[Aim] Write out every line of the items below word for word, omitting the pictures.

*** Input data ***

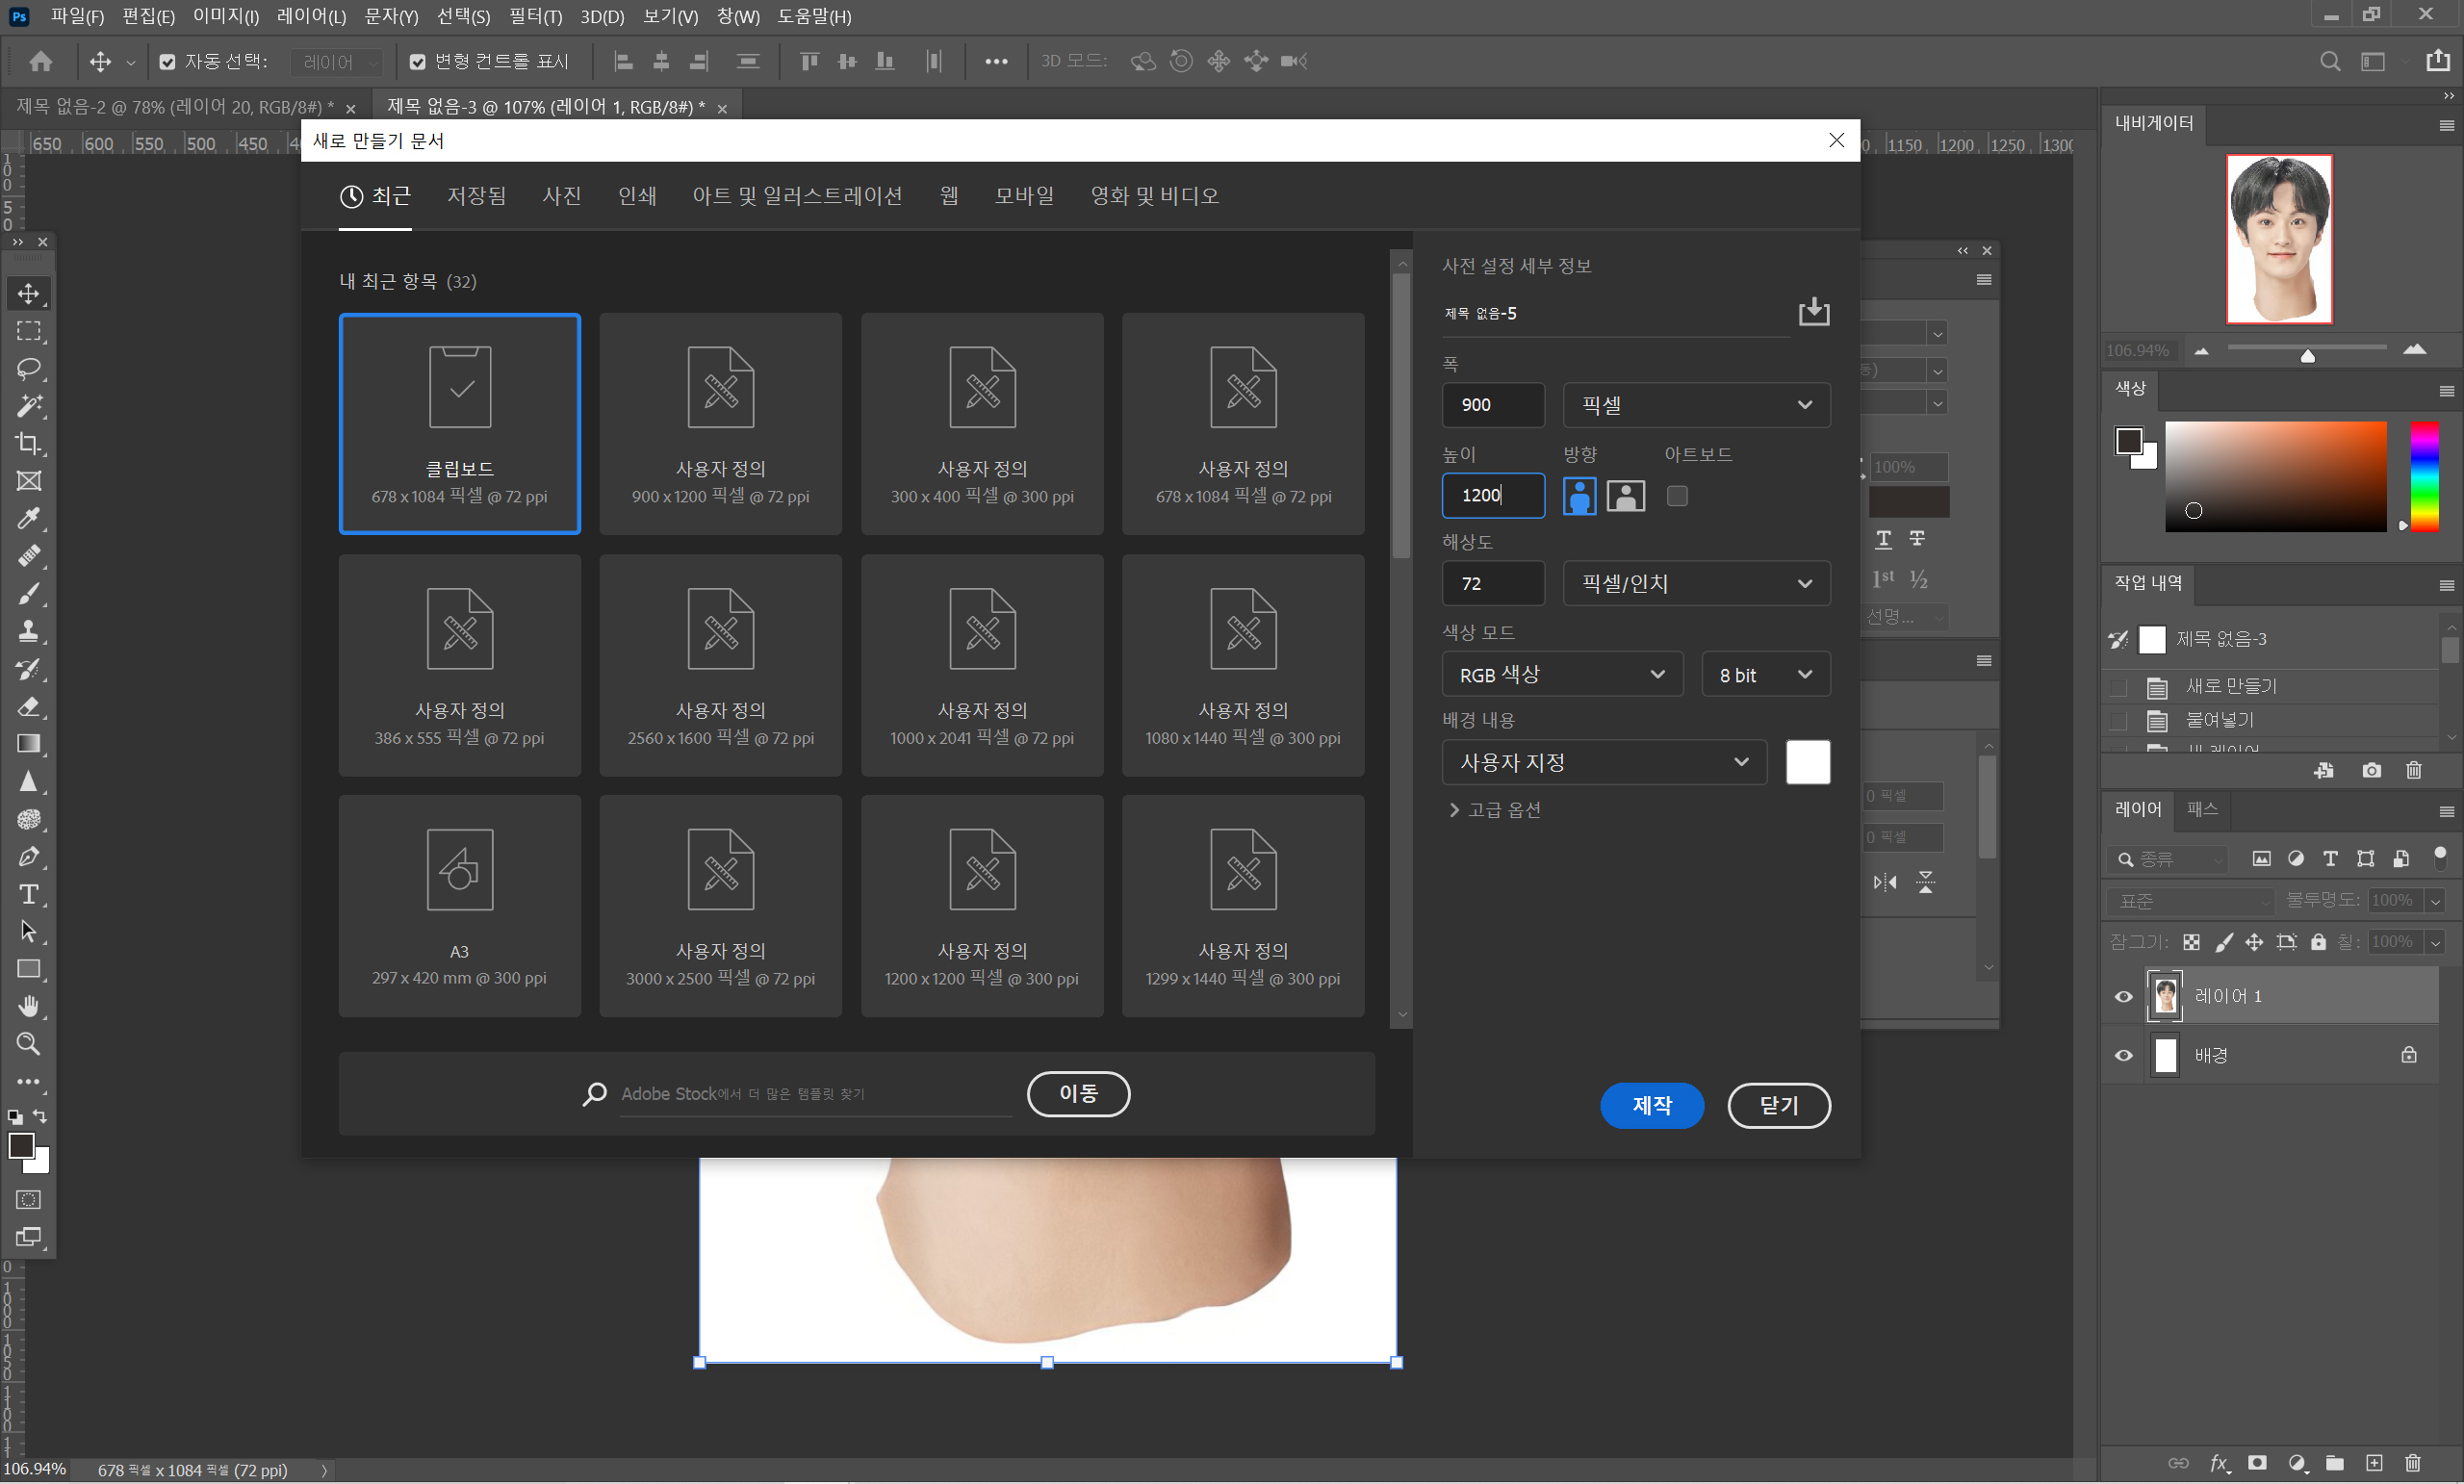2464x1484 pixels.
Task: Select the Horizontal Type tool
Action: pos(28,893)
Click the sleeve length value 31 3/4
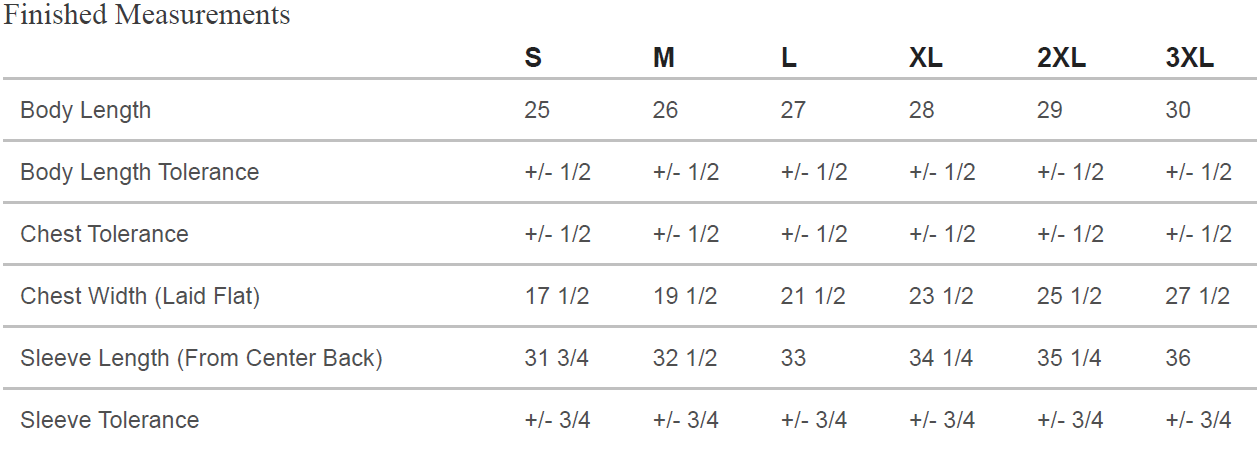1257x453 pixels. tap(557, 358)
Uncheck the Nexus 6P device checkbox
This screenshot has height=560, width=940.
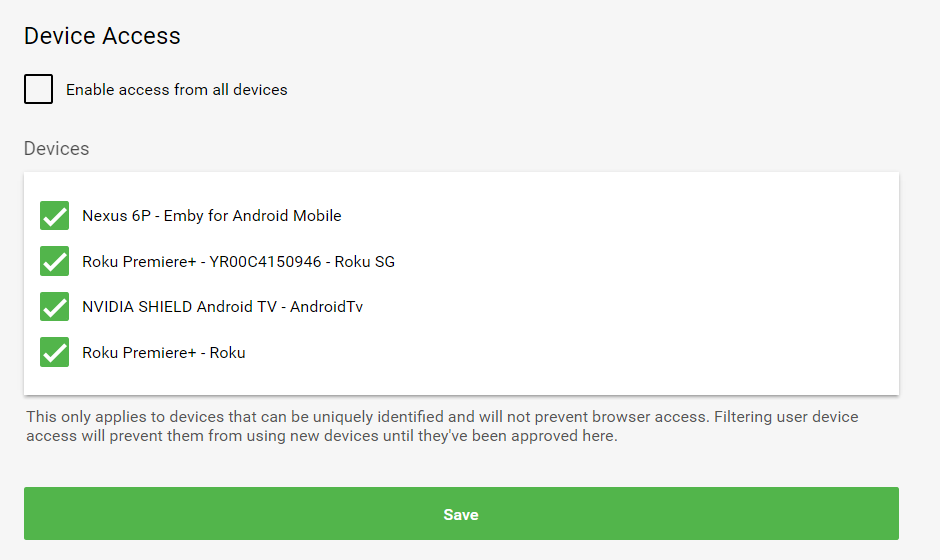tap(54, 215)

***

[Complete answer]
2464x1484 pixels.
Task: Select the Horizontal Type tool
Action: pos(28,893)
Click the sleeve length value 31 3/4
1257x453 pixels. tap(557, 358)
Uncheck the Nexus 6P device checkbox
This screenshot has height=560, width=940.
tap(54, 215)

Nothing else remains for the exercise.